Feeling The Calling

wesley-nurse-smiling-at-patient

Actual angels in plaid scrubs… yes plaid. The Wesley kit their surgical team out in only the best. 

In September I applied to a new degree. I’ve just completed my Bachelor of Arts in English Literature and Criminology, which hails from a time where I was going to be teacher, and next year I’m starting something new. The very first thing I ever wanted to be was a nurse, before I even really fully understood what it meant to be one, before I moved on to wanting to do medicine in year 10. I decided I wanted to be a teacher after that and nursing was forgotten until my second year of university. I remember suddenly missing the medicine, exacerbated by long study sessions in the Mater Hospital library where a table of happy nursing students let me sit with them while I studied a potent combination of physiology, statistics, and modernist literature. They were so nice and incredibly grateful for my physiology knowledge which more than once helped quash the frightened stares that ensued after one of them would read a tricky question. Hearing them quiz each other on  nursing topics and being more interested in said topics than my own coursework changed my mind soon enough and I began to research whether switching to nursing was a thing that I could do. That was when I found the awesome graduate entry degree Master of Nursing Studies which lets you do a nursing degree in 2 years after your undergraduate degree, as long as you’ve done at least one undergrad science course (thanks physiology!).

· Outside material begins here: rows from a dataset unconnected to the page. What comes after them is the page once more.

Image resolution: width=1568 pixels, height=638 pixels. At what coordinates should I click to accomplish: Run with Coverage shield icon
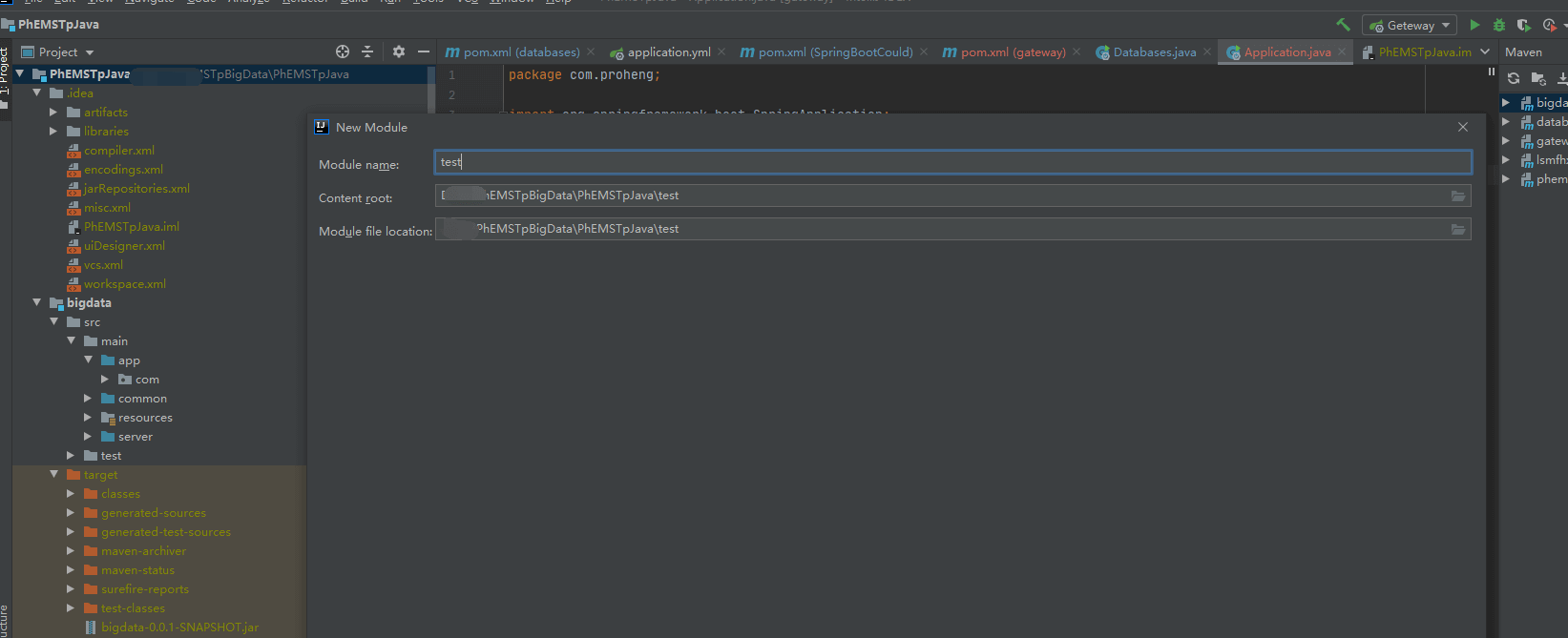click(x=1523, y=25)
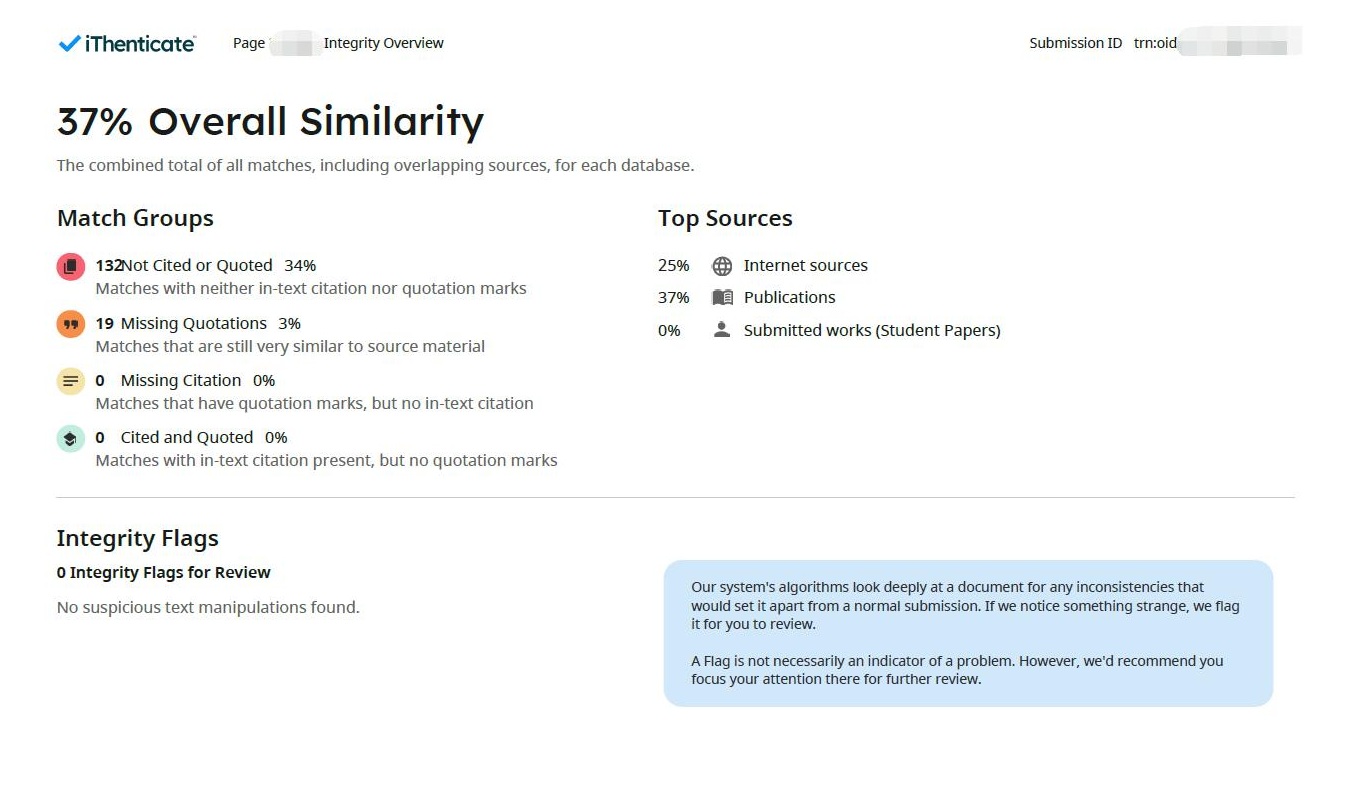The image size is (1357, 789).
Task: Click the orange Missing Quotations icon
Action: pos(70,324)
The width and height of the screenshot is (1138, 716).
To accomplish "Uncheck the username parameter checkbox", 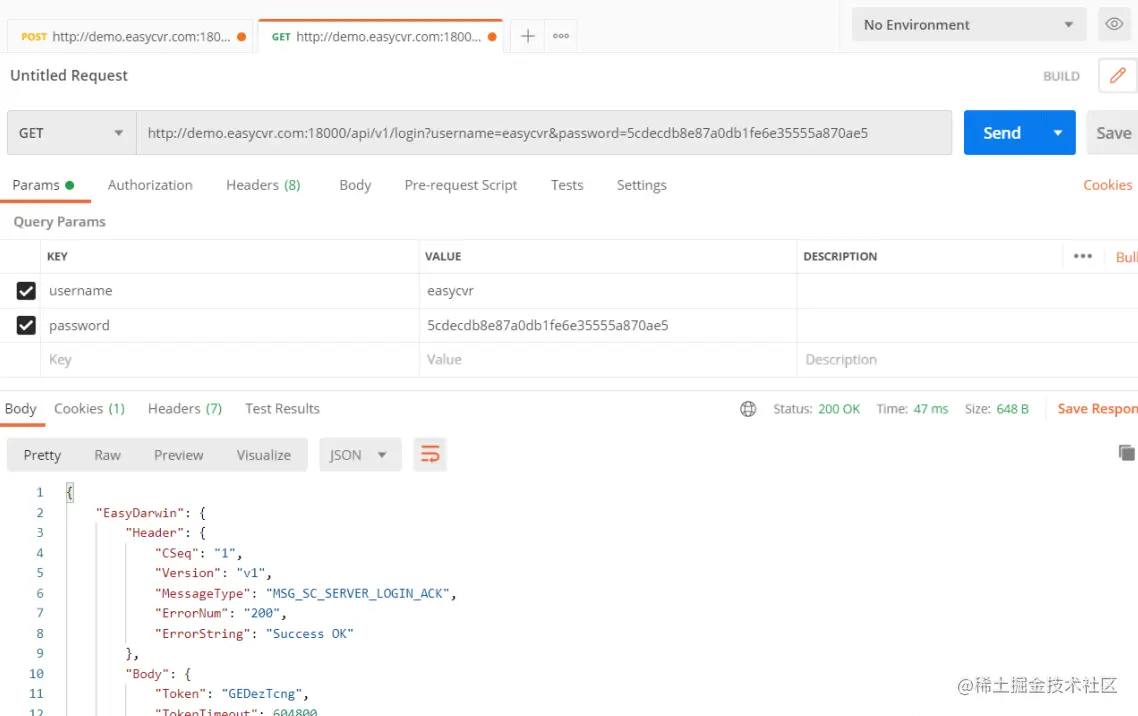I will pos(27,291).
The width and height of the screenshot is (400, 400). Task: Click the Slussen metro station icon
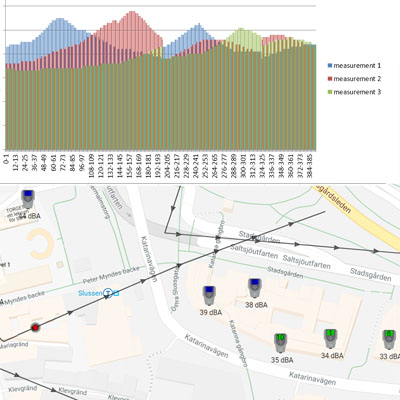[x=108, y=293]
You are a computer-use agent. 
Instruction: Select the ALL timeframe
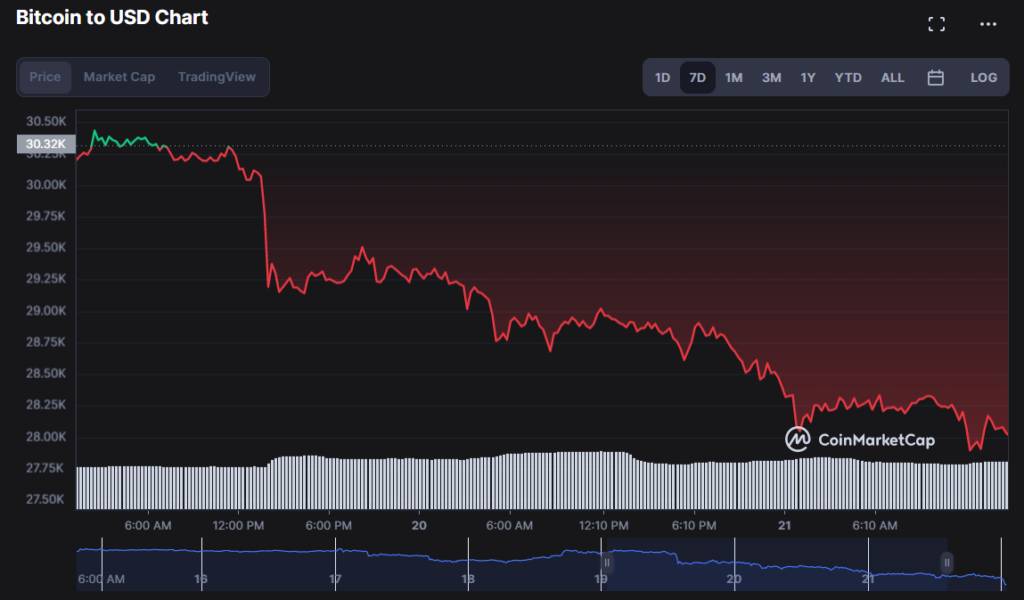click(891, 77)
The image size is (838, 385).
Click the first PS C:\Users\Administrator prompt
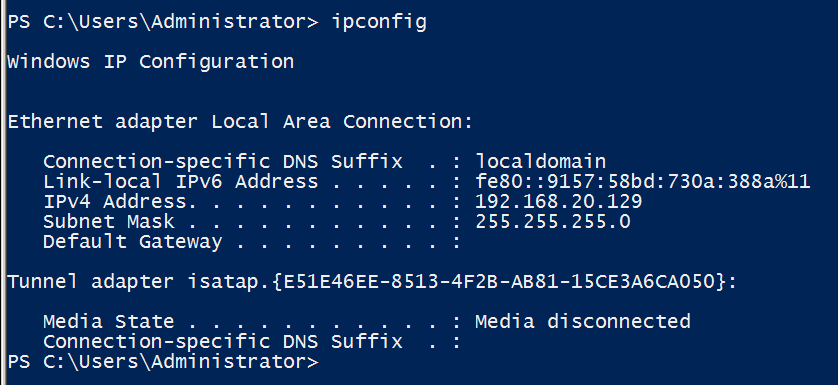tap(163, 22)
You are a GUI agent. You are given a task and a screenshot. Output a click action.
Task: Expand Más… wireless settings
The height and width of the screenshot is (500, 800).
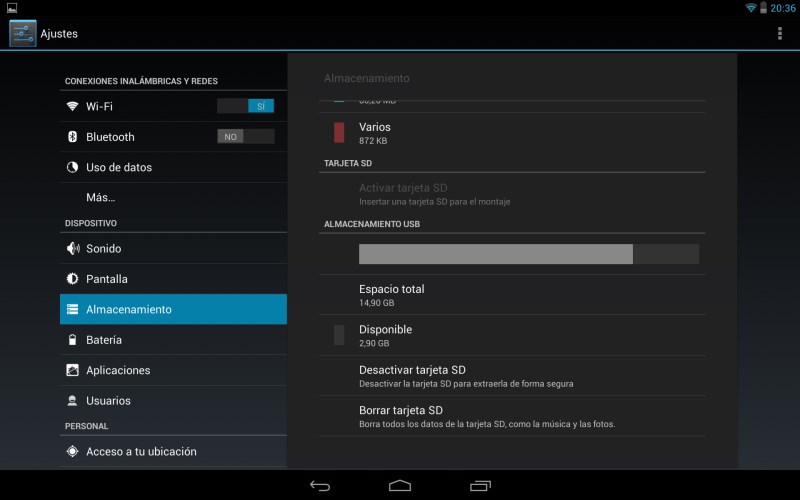[x=100, y=198]
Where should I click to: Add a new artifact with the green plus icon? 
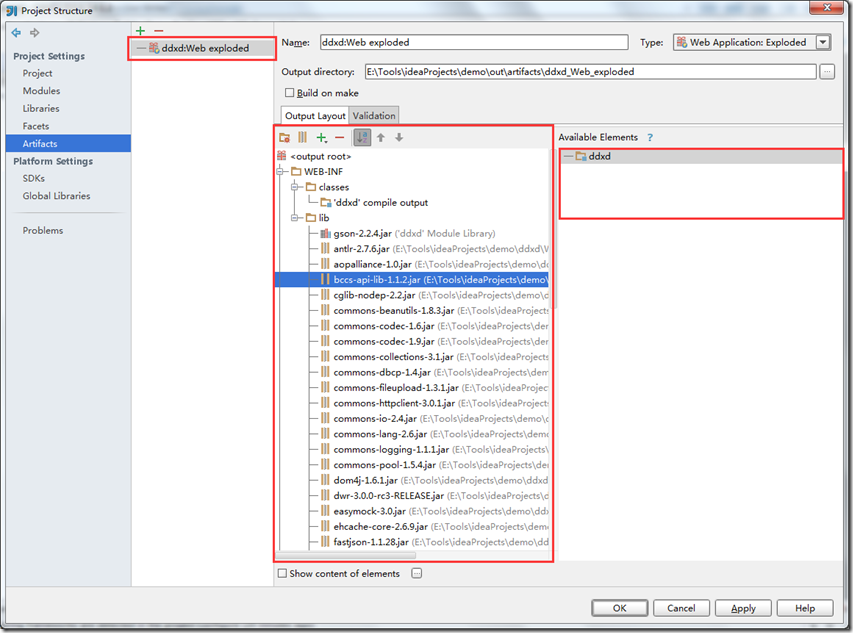pos(140,30)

That was it. But even so, I was pretty sure I was only imagining what I wanted and, like anything, I questioned if I had done the right thing. Changing a well thought out plan to something completely new has that affect, and my head swam with possibilities. Should I just go to medical school? Nope, too much chemistry…and one first year anatomy class taught me that I was not great with cadavers, or origins and insertions for that matter (thank you nursing and your awesome mannequins that are NOT cadavers!). Should I just be a science teacher to get the med feels back? Not when the biology curriculum is 62.5% plants and animals,25% genetics, and 12.5% human stuff.  No, nursing was certainly what called me the most; I had sort of, kind of, felt the calling. A very recent experience changed all that, I felt the calling for real and I knew it was for real because I’d never been more sure about what I wanted. Like a nun seeing a vision of Christ, I felt changed.

The moment came  last week as I sat in a tiny room in a rather billowing hospital gown with an angel in plaid scrubs (yes, I said plaid) named Mel. She was sweet and kind, and was the first of many nurses that day who would try to keep me calm even though I was petrified. She made jokes about the attractiveness of theatre attire and complimented my hair as she tried desperately to get it out the way of pretty much everything she was doing. Mel was the first but not the last of these angels in plaid scrubs who helped me through my surgery.  These women were amazing and it wasn’t a superhuman gesture that made it so, it was every small gesture. It was the way the nurse running the board gave me a toasty blanket and asked “you good?” with a smile as I was transported to theatre; the way the nurses in the post-anaesthetic care unit reassured me, promising me everything was okay as I woke up in my drug-induced confusion; and the nurse in recovery who tried her best to decipher my chart and provide me with some answers in an attempt to quash the anxiety that nothing had been found. As I went into the theatre, and met the rest of the surgical team, I thought how much I wanted to be just like them when I became a nurse.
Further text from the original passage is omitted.